◆ **Selection**:
>> start
WHEN United's NBL All Star Five playmaking import Casper Ware went down in the first quarter of Grand Final Game 1 last night, Melbourne needed a hero. Enter Adelaide's Peter Hooley.

Three years ago, almost to the day, Hooley had his first moment in the spotlight but last night he was required to "hold the fort" after Ware hurt his hip and Kyle Adnam quickly picked up two fouls.

He did far more than that, finishing with five points at 50 percent, four boards, five assists and a steal in 17:26 of action, including all of the second quarter.

Ware returned from treatment to find United leading Adelaide, coach Dean Vickerman complimenting on Hooley most for his composure.

“He just did what he does,” Vickerman said.

“He’s going to throw a couple of wild shots up there, that’s how he plays and to me, he’s kind of the Rhys Carter that I had in New Zealand.

“There’s going to be a couple of things that he does that you may question but you live with that for the energy, the defence, the high level – he’s got great vision.
>> end
◆ **Material supplied**:
>> start
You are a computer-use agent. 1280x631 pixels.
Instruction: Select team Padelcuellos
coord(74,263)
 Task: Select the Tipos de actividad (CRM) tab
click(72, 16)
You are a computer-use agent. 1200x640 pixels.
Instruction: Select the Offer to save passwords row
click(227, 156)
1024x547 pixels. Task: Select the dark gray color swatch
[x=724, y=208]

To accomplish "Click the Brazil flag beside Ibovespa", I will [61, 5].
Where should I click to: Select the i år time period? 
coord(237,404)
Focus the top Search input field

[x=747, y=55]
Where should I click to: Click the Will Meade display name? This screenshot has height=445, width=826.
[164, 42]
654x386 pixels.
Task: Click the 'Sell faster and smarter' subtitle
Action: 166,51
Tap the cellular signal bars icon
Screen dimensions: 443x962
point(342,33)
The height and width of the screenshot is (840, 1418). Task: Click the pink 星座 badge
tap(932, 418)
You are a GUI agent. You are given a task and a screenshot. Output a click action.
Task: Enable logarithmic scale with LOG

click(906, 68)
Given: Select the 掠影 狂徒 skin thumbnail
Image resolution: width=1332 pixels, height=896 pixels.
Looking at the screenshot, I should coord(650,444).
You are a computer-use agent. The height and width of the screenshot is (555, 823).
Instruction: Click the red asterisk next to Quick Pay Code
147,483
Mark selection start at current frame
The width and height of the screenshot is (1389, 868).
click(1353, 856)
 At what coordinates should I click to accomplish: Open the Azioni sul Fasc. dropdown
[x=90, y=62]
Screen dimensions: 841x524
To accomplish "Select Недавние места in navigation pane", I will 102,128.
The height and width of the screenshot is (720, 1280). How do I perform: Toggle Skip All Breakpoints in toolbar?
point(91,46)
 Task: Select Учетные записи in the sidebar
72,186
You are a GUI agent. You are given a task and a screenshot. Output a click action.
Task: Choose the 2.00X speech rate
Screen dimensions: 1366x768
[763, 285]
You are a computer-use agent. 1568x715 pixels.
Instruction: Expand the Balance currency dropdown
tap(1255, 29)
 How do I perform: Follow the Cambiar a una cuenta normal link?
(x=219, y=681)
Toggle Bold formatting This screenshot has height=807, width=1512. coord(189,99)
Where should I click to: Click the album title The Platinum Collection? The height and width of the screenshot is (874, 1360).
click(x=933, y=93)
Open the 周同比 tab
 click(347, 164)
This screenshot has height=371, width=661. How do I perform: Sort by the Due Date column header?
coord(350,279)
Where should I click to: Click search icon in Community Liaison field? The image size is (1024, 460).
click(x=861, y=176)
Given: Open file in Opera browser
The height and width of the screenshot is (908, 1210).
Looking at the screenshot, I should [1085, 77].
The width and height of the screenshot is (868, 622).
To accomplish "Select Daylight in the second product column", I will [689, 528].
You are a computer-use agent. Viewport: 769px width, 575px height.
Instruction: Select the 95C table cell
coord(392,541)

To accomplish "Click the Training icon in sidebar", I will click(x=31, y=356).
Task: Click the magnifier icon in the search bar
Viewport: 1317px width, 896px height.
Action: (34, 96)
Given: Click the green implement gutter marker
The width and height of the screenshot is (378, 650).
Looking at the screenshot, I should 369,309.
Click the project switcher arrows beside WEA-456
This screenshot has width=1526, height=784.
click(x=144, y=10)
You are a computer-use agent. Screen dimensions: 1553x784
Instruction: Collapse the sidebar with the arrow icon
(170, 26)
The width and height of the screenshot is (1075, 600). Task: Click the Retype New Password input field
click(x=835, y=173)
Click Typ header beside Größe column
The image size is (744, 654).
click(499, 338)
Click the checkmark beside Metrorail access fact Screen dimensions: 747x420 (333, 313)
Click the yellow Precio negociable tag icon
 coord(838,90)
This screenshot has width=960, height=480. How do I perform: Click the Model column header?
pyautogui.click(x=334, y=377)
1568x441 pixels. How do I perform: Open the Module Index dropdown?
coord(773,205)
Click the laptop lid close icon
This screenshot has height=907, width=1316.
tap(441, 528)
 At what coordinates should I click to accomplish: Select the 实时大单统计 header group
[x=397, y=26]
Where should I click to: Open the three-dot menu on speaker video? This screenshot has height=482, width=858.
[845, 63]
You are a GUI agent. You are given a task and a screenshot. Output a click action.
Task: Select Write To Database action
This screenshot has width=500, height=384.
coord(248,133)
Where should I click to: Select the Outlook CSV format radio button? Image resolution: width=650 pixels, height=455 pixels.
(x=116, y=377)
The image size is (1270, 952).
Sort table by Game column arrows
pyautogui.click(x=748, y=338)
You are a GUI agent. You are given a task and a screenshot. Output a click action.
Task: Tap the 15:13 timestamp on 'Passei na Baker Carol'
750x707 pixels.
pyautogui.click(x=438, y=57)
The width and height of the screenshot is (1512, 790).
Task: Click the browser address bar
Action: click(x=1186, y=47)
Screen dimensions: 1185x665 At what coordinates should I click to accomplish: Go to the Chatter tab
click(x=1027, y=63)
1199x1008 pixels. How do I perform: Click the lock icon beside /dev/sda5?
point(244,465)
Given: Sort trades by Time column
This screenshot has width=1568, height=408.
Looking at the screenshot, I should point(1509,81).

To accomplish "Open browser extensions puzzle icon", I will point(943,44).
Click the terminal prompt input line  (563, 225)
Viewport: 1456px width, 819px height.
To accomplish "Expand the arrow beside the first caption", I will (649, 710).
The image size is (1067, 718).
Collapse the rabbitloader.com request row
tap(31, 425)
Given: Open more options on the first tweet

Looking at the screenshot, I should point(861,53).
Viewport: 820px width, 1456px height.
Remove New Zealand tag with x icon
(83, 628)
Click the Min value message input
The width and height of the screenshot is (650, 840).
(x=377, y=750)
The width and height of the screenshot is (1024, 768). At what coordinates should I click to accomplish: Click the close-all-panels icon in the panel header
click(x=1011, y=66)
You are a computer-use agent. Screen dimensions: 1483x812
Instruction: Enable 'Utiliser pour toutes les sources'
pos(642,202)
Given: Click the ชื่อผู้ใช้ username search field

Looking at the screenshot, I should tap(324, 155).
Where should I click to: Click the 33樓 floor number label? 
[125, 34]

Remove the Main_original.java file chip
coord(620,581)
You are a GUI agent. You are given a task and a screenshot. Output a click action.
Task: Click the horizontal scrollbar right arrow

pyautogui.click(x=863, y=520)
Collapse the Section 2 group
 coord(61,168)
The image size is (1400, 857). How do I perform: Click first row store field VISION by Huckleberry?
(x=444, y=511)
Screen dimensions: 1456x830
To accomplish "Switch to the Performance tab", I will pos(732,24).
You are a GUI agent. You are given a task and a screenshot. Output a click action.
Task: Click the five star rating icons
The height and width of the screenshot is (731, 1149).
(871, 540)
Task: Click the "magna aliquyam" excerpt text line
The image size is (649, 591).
>> end
Pick up the report on Peter Hooley's Grand Final game and continue it from its last sentence. The lines come from a different source than the text.

◆ **Result of this task**:
“He showed that with the five assists tonight. I thought he just rushed one of his 3-point shots there deep in the corner after he’d already made one.

“Just being that multiple threat, for him to be able to get on the rim, people have to come to him and he’s a good passer as well. As long as he stays in that aggressive mindset, we’ll live with some of the aggressive mistakes he makes.”

Melbourne captain Chris Goulding, who did much of the damage with 15 points in the third quarter of the 107-96 win, including 13 points in a 16-point sequence interrupted only by a David Barlow 3-pointer, was strong in his praise of Hooley.

“He was great and he stepped up on plenty of occasions,” Goulding said.

“I think most people would have seen the shot he hit in college. You know he’s played in big games.

“He played a year professionally overseas so although he is an NBL rookie, you know he’s done some things in his basketball career that he doesn’t seem too fazed by this.

“When guys work hard at their craft and they stay prepared, good things happen.”

They certainly did for Hooley, on virtually the three year anniversary of his last big moment ...


(March 16, 2015)

EMMA Hooley was screaming, her father in tears and an angel named Sue smiling as Peter Hooley hit the match-winning basket to push University of Albany into the NCAA Tournament.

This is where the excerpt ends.